Now I do not set myself up as a social reformer dedicated to the dream that all people should be happy in their work. Nor do I propose as a step to this end that we revert, smash the wonderful machines, and go back to the good old days when everyone really did work with his hands—usually from dawn to dark, six days a week. There was no pinball or television then, but still I do not wish to go back! Nor do I suggest that the solution is the promised thirty-hour week, with all the workmen driving their own Buicks home at two each afternoon, and taking out the wife and kiddies to Braves Field or the Gardner Museum.
But I do suggest that some of you people who really love printing, but are too involved with the nine-to-five daily business of it to enjoy it much, should enrich your lives by becoming amateur printers in your spare time. You will have fun.
I yield to no man in my boredom with vegetables and salads. I see green at every meal save breakfast. I have eaten enough stringbeans to stretch—if they were straightened out and laid end to end—from Fordhook Nurseries in Delaware to the city of Burbank, California. If you could see all the lettuce leaves I have consumed in my lifetime, piled leaf on leaf and dripping in their oils, their vinegar, their mayonnaise, and their roquefort dressings, you would be absolutely appalled. But, bored as I am with green things on the table—bored because despite their goodness they have been too plentiful and too easily come by—I am not bored on those occasions when, like Candide, I cultivate my garden, get my hands into the dirt, and smell God's good fragrance in the loam. To watch the power of living things like salad greens and stringbeans pushing their way out of the seed, up through the earth, reaching down for water and up for sunlight with an irresistible drive, is to realize afresh the power of life on this planet. It is a reinvigorating and religious experience. It is impossible to watch seeds grow into plants and flowers and fruit and still to believe cynically in a mere mechanistic explanation for such a life drive. To get back to the seed, the earth, and the root is to re-experience the fun and meaning of life.

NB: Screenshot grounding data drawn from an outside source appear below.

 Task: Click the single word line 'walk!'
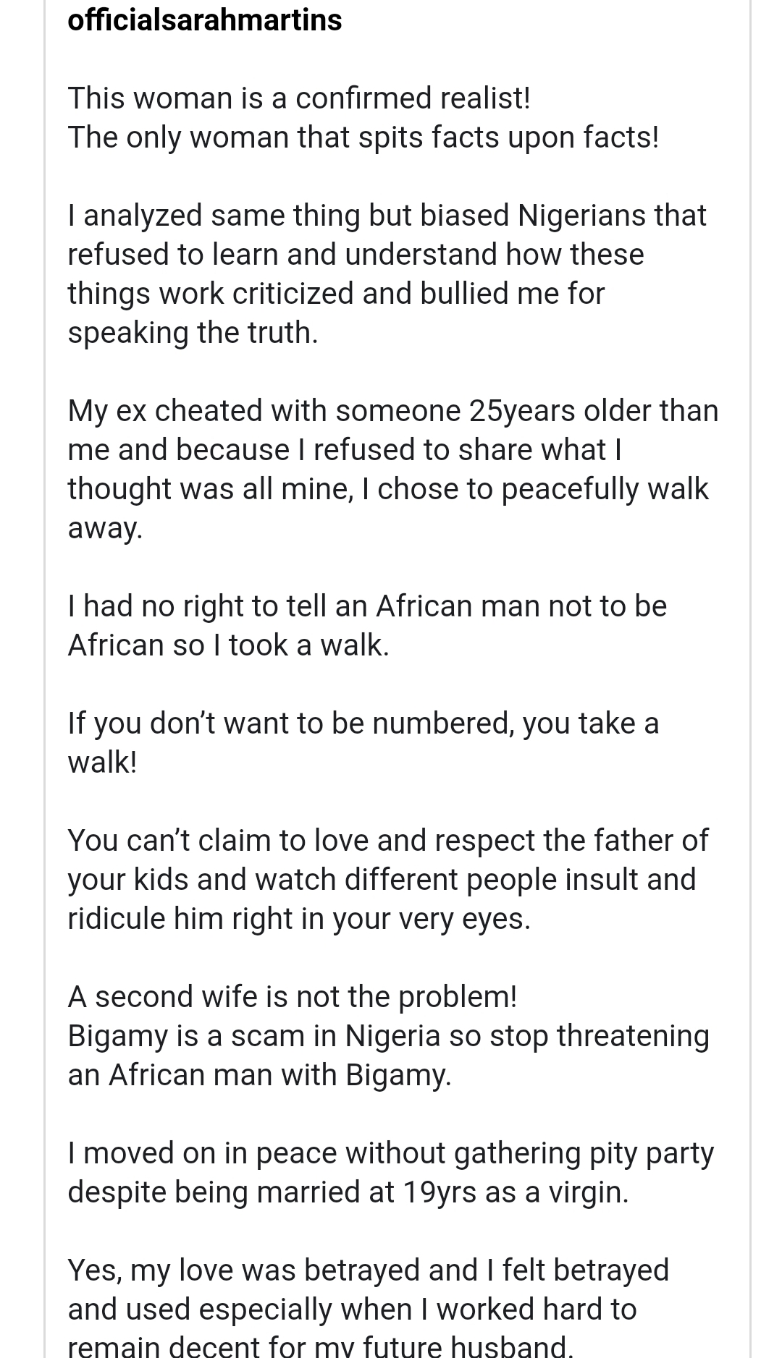(x=102, y=762)
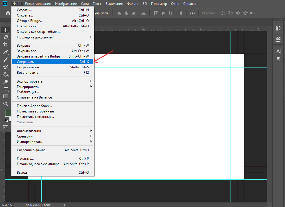Screen dimensions: 285x207
Task: Expand the Последние документы submenu
Action: [x=53, y=37]
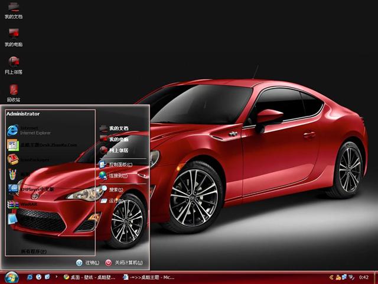378x284 pixels.
Task: Select the 我的文档 desktop icon
Action: 14,9
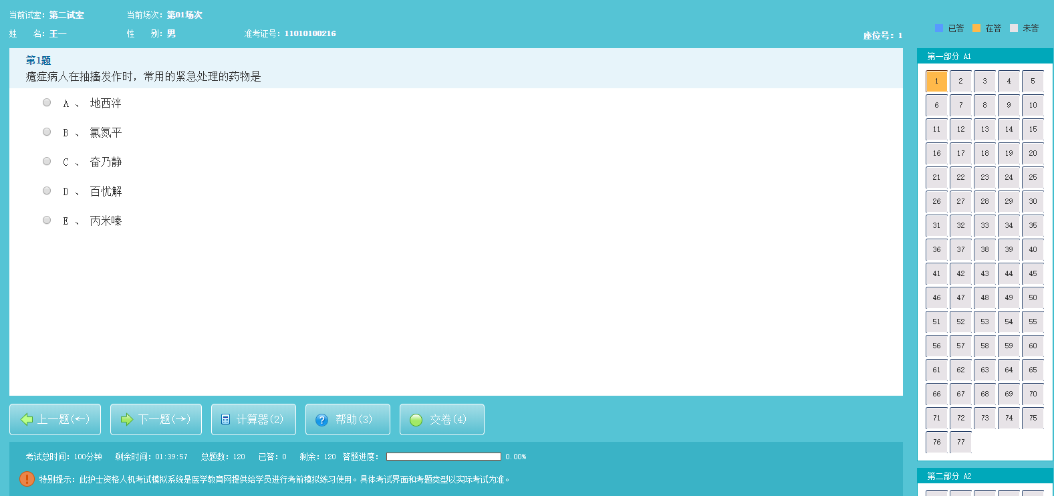Go to question 77 in the grid
Image resolution: width=1054 pixels, height=496 pixels.
(960, 442)
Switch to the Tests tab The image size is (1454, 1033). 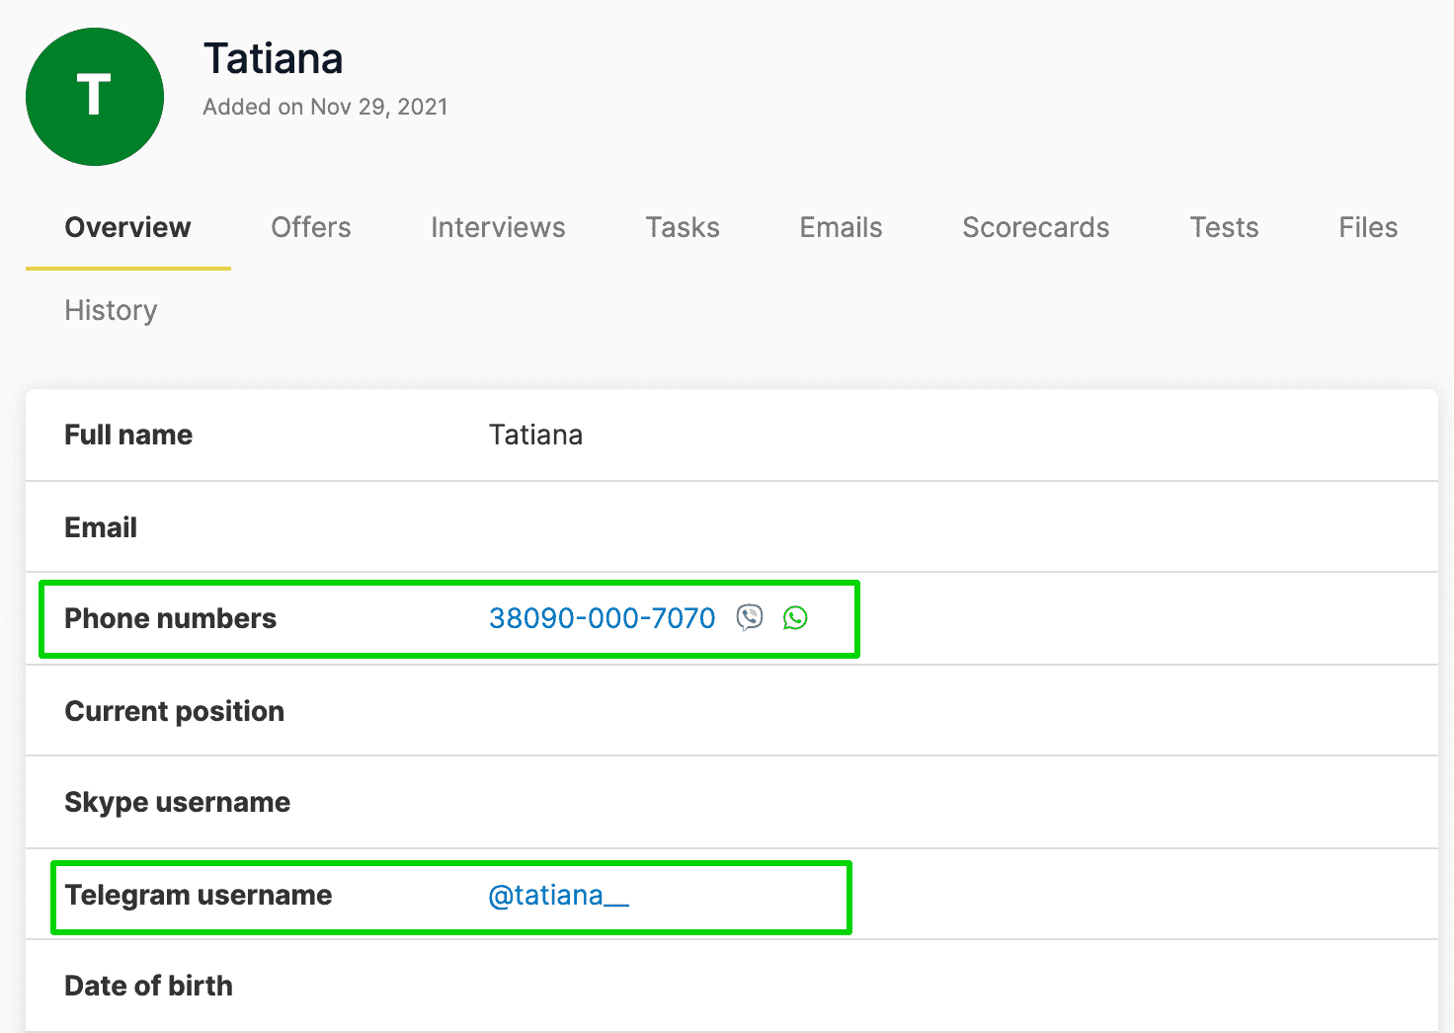pyautogui.click(x=1224, y=228)
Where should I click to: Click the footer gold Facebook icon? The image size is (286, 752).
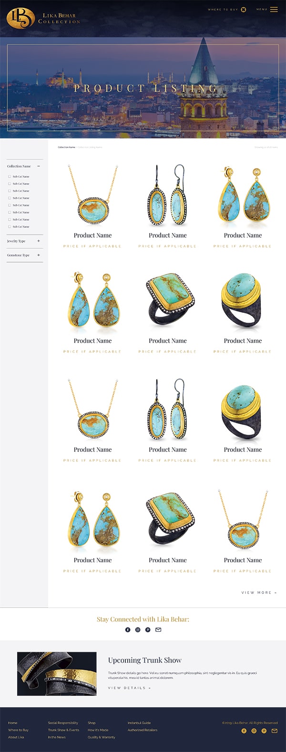click(244, 731)
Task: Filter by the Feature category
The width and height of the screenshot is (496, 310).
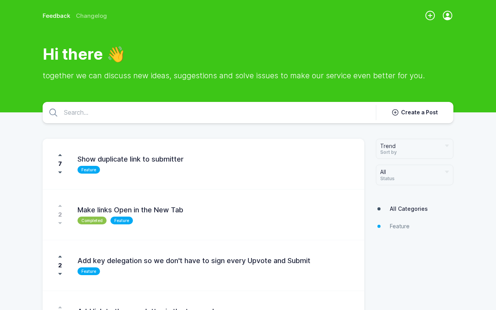Action: (x=400, y=226)
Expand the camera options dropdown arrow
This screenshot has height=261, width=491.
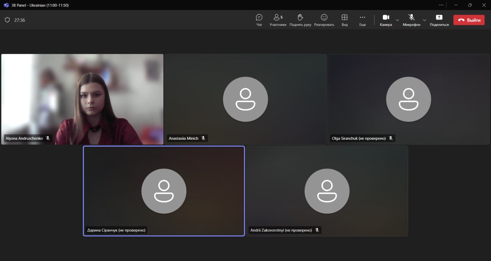pyautogui.click(x=397, y=20)
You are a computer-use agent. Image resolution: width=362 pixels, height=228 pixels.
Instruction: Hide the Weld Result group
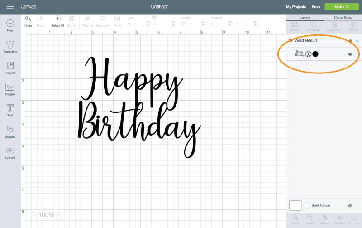coord(350,41)
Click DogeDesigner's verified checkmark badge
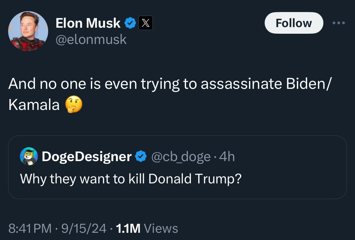 (x=141, y=156)
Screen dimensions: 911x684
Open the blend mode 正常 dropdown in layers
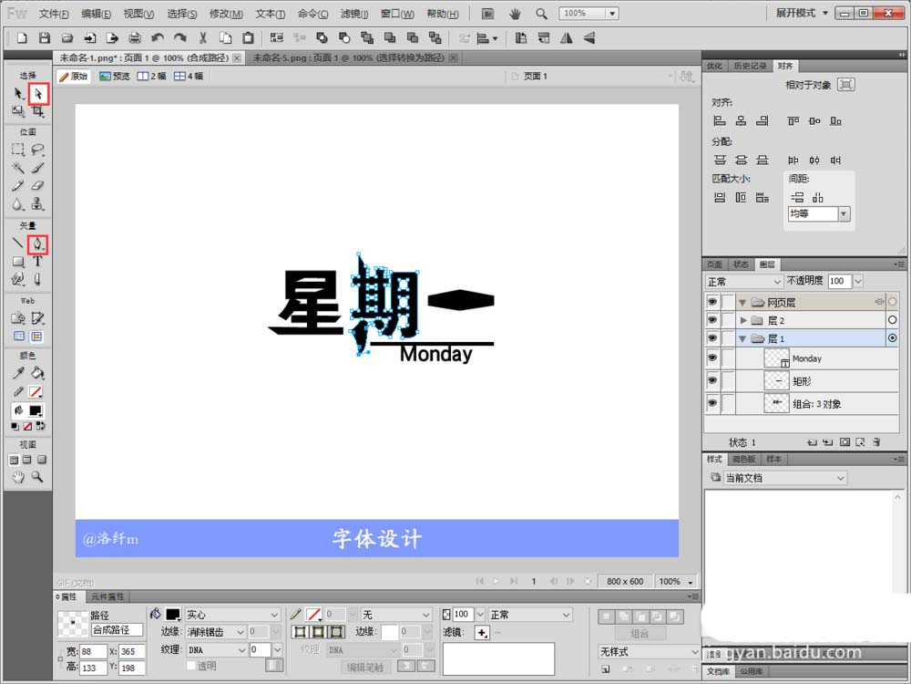coord(743,282)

In the same way that I have become bored with salad, we have all become bored with words, printed words. We have seen too many of them, we have read too many of them, we have measured, or proofread, or edited, or sold, too many of them. We have forgotten their primal power, their irresistible living urge. We have forgotten that sincere authors have not put them down on paper because of two cents a word or 10 per cent of the retail gross—that they have been written (in the best cases) out of human necessity, human ebullience, human passion, human sympathy, or human understanding. The industrial book-printing world cannot ever think of words in that way. It must always think of them as areas of type 22 by 28 picas, as numbers of pages which do or do not make up a multiple of thirty-two, as units of sale at $3.00 less 40 per cent.